The somewhat obfusque equation for weighting samples along a volume rendering ray is: $$ C(𝐫)=\int_{t_n}^{t_f}T(t)\sigma(𝐫(t))𝐜(𝐫(t),𝐝)dt $$ in its continuous form, and the discretized quadriture equation is: $$ \begin{align*} \hat{C}(𝐫) &= \sum_{i=1}^N w_i 𝐜_i \\ &=\sum_{i=1}^{N}T_i(1-\text{exp}(-\sigma_iδ_i))𝐜_i \end{align*} $$ where N is the number of samples, $T_i=\text{exp}(-\sum_{j=1}^{i-1}\sigma_iδ_i)$, and $δ_i=t_{i+1}-t_i$ is the distance between adjacent samples. This boils down to a weighted sum of the colors ($\mathbf{c}_i$) along the sample ray.

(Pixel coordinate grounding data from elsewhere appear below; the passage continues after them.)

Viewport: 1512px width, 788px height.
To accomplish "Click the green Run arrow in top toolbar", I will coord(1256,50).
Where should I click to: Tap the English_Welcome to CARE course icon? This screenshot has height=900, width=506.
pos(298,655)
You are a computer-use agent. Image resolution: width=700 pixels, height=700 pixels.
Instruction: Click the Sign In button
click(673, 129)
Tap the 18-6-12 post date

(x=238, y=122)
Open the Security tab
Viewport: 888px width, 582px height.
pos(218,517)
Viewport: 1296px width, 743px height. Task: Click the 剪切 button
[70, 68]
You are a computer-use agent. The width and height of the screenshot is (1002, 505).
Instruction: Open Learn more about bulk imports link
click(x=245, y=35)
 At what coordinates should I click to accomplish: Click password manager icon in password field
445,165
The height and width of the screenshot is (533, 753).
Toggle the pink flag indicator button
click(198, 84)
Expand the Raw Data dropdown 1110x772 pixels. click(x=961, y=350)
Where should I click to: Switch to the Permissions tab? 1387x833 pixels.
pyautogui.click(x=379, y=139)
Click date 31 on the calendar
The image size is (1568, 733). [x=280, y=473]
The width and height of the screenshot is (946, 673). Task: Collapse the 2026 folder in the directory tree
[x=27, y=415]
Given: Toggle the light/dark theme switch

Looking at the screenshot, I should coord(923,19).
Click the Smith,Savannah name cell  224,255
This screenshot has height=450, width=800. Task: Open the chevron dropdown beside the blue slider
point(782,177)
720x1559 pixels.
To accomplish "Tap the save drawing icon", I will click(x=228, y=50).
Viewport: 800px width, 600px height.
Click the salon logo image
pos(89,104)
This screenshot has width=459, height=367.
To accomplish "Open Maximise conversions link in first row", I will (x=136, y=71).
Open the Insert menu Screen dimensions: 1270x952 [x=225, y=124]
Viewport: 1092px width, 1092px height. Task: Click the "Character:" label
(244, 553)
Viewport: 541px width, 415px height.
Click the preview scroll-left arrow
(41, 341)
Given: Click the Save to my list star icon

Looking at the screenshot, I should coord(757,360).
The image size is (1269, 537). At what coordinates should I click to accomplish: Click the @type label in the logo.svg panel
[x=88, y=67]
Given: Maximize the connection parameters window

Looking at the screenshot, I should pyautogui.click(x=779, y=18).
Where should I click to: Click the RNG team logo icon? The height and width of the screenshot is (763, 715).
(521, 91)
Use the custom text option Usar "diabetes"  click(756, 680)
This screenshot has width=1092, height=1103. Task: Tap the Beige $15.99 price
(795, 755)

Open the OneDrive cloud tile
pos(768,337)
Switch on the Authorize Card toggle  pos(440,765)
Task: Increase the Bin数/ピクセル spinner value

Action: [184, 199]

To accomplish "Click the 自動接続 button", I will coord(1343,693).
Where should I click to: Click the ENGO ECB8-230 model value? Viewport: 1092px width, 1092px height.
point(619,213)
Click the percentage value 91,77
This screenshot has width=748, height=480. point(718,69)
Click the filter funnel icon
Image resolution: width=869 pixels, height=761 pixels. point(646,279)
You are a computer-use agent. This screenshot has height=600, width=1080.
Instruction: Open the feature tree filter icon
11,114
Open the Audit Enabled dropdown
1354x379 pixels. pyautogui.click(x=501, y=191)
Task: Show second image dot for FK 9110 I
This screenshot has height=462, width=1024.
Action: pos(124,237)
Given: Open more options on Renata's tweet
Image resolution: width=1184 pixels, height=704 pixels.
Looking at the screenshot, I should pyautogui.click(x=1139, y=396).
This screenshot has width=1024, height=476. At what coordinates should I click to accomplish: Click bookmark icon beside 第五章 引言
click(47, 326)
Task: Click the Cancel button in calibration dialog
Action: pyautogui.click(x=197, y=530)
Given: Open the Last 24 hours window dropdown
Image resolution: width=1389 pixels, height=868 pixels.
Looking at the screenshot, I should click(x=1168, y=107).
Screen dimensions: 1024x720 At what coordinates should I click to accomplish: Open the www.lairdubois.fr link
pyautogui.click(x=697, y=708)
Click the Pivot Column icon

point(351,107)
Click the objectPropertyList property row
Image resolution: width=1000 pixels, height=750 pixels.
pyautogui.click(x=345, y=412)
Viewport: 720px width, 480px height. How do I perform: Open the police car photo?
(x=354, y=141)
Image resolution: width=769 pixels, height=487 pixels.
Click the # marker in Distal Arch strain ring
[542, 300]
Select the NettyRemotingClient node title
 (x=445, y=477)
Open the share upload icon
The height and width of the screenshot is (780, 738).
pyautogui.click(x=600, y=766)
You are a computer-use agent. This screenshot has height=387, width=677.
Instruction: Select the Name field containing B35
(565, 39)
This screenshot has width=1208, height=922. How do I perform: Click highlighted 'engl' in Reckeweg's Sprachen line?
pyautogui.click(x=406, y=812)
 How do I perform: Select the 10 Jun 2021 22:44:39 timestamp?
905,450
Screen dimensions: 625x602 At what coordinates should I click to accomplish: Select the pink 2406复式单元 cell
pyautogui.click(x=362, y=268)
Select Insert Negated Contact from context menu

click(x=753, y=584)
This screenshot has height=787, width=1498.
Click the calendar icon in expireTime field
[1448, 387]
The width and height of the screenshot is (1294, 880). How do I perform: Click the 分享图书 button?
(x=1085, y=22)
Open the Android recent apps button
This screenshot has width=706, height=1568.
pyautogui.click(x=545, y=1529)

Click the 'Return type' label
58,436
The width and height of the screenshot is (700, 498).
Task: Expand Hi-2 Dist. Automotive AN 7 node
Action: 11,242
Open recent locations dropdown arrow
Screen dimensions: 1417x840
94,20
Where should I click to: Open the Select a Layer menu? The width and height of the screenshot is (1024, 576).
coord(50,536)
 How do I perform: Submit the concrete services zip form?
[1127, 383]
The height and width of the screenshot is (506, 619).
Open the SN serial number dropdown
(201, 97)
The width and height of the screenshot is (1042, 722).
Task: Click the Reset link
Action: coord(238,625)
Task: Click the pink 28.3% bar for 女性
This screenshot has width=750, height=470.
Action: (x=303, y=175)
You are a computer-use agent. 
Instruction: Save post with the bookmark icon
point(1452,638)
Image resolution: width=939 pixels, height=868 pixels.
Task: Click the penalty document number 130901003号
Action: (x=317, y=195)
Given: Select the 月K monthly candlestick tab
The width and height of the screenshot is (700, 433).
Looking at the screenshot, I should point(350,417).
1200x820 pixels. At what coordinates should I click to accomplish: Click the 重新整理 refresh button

To get some intuition for this, let's plug in a simple case and plot the weights. Let's take samples at $t = 1..10$ and assume that the density is 0 except for an constant-density object with density $\sigma= 0.4$ ranging between $t=4$ and $t=6$ inclusive. Using software of your choice, plug this situation into the above equation to compute the weights $w_{1..10}$, and plot these to show the weights on the 10 different sample points.

Positional Encoding¶

High-frequencies aren't learned well by the naive implementation, so use positional encoding

$$ γ(p)=(\text{sin}(2^0πp), \text{cos}(2^0πp), \text{sin}(2^1πp), \text{cos}(2^1πp), \cdots, \text{sin}(2^{L-2}πp), \text{cos}(2^{L-2}πp), \text{sin}(2^{L-1}πp), \text{cos}(2^{L-1}πp)) $$

More Recently: Gaussian Splats¶

Look ma, no MLP!

Just a giant cloud of 3D Gaussians that are "learned" (optimized) to minimize reprojection error!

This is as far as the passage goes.